→ Exercise requirements
Which lines of the data contain the string "target"? Copy every one of them.

→ Records

━━━━━━

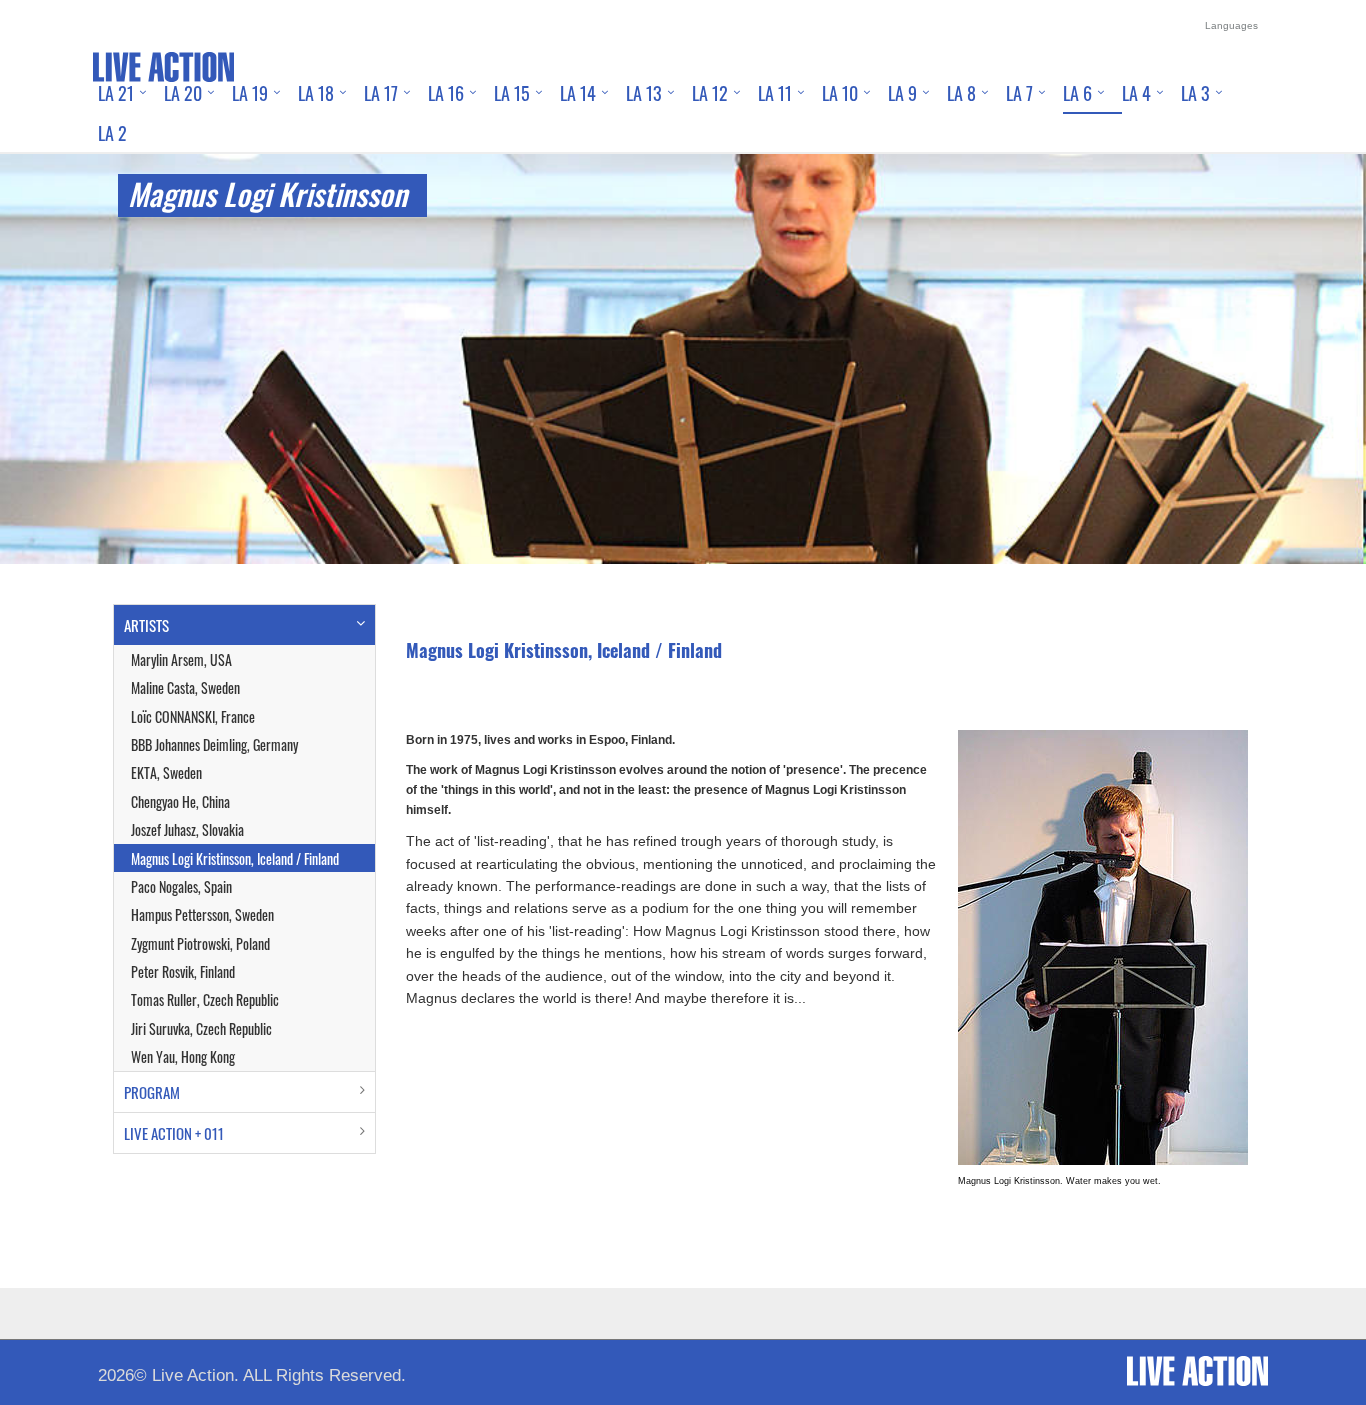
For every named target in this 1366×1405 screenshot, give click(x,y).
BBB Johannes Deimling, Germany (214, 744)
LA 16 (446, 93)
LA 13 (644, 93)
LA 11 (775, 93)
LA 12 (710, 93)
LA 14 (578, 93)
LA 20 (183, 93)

━━━━━━

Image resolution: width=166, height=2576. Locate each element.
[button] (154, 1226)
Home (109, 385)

━━━━━━

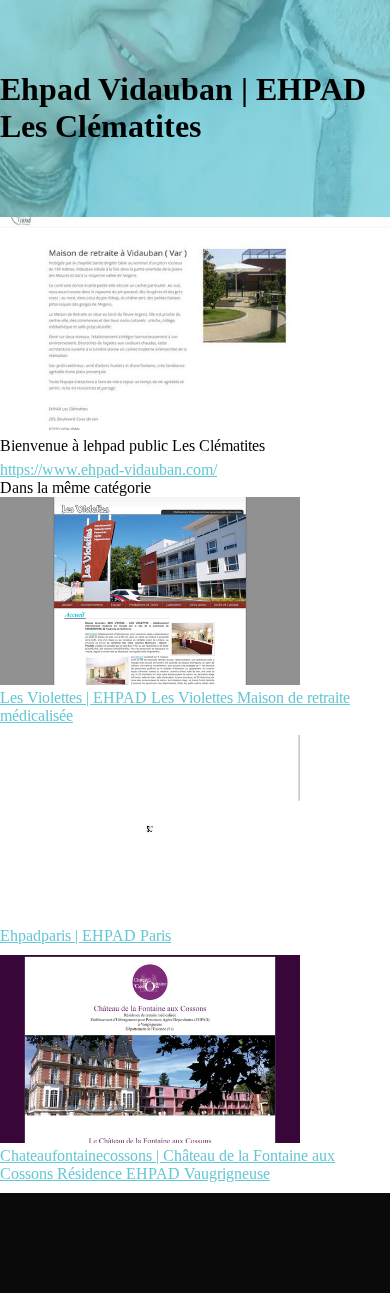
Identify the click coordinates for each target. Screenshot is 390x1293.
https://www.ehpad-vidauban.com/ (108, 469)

━━━━━━

→ The completed task
For every named target in this 1366×1405 screenshot, give click(x,y).
Identify the click coordinates for each target. Screenshot is 390x1293.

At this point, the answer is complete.